Pixel coordinate grounding data:
════════════════════
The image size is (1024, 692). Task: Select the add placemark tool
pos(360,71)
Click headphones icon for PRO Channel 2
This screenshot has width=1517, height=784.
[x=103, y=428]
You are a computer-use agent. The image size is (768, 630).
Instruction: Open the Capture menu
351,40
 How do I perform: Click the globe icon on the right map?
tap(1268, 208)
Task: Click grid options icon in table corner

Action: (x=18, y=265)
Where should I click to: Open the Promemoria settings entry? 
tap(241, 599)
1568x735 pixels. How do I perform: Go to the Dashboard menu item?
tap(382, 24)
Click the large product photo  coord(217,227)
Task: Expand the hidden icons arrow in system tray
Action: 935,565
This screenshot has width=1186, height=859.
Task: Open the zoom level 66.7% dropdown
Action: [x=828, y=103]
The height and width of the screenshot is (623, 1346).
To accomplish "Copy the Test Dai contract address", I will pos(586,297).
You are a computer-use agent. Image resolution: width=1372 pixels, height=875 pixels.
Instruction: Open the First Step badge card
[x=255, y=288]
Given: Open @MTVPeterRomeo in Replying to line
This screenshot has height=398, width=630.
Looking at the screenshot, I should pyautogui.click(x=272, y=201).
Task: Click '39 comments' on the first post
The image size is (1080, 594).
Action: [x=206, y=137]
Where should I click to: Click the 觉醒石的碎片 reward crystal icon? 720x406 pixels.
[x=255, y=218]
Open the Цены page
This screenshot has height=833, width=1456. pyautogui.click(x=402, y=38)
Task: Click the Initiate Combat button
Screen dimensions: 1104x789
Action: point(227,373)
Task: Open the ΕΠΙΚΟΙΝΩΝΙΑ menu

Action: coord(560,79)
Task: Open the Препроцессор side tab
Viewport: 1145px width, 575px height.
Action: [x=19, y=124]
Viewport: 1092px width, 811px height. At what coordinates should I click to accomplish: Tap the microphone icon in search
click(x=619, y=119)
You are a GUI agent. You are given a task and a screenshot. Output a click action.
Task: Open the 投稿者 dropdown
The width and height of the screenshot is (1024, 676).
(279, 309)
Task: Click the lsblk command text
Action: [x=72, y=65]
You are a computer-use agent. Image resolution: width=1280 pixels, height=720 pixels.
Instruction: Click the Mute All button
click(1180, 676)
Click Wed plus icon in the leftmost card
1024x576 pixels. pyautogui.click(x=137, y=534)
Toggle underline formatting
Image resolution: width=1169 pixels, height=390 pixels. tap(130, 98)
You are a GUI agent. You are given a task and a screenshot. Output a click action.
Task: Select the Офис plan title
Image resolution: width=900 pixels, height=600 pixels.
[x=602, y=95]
════════════════════
▶ ASSIGNMENT: Output every line above so that it reads exactly as before.

▶ RESULT:
The image size is (1024, 692). Task: Select the add placemark tool
pos(360,71)
Click headphones icon for PRO Channel 2
This screenshot has width=1517, height=784.
[x=103, y=428]
You are a computer-use agent. The image size is (768, 630).
Instruction: Open the Capture menu
351,40
 How do I perform: Click the globe icon on the right map?
tap(1268, 208)
Task: Click grid options icon in table corner

Action: (x=18, y=265)
Where should I click to: Open the Promemoria settings entry? 
tap(241, 599)
1568x735 pixels. How do I perform: Go to the Dashboard menu item?
tap(382, 24)
Click the large product photo  coord(217,227)
Task: Expand the hidden icons arrow in system tray
Action: 935,565
This screenshot has width=1186, height=859.
Task: Open the zoom level 66.7% dropdown
Action: [x=828, y=103]
The height and width of the screenshot is (623, 1346).
To accomplish "Copy the Test Dai contract address", I will pos(586,297).
You are a computer-use agent. Image resolution: width=1372 pixels, height=875 pixels.
Instruction: Open the First Step badge card
[x=255, y=288]
Given: Open @MTVPeterRomeo in Replying to line
This screenshot has height=398, width=630.
Looking at the screenshot, I should pyautogui.click(x=272, y=201).
Task: Click '39 comments' on the first post
The image size is (1080, 594).
Action: [x=206, y=137]
Where should I click to: Click the 觉醒石的碎片 reward crystal icon? 720x406 pixels.
[x=255, y=218]
Open the Цены page
This screenshot has height=833, width=1456. pyautogui.click(x=402, y=38)
Task: Click the Initiate Combat button
Screen dimensions: 1104x789
Action: point(227,373)
Task: Open the ΕΠΙΚΟΙΝΩΝΙΑ menu

Action: coord(560,79)
Task: Open the Препроцессор side tab
Viewport: 1145px width, 575px height.
Action: [x=19, y=124]
Viewport: 1092px width, 811px height. At what coordinates should I click to accomplish: Tap the microphone icon in search
click(x=619, y=119)
You are a GUI agent. You are given a task and a screenshot. Output a click action.
Task: Open the 投稿者 dropdown
The width and height of the screenshot is (1024, 676).
(279, 309)
Task: Click the lsblk command text
Action: [x=72, y=65]
You are a computer-use agent. Image resolution: width=1280 pixels, height=720 pixels.
Instruction: Click the Mute All button
click(1180, 676)
Click Wed plus icon in the leftmost card
1024x576 pixels. pyautogui.click(x=137, y=534)
Toggle underline formatting
Image resolution: width=1169 pixels, height=390 pixels. tap(130, 98)
You are a GUI agent. You are given a task and a screenshot. Output a click action.
Task: Select the Офис plan title
Image resolution: width=900 pixels, height=600 pixels.
[x=602, y=95]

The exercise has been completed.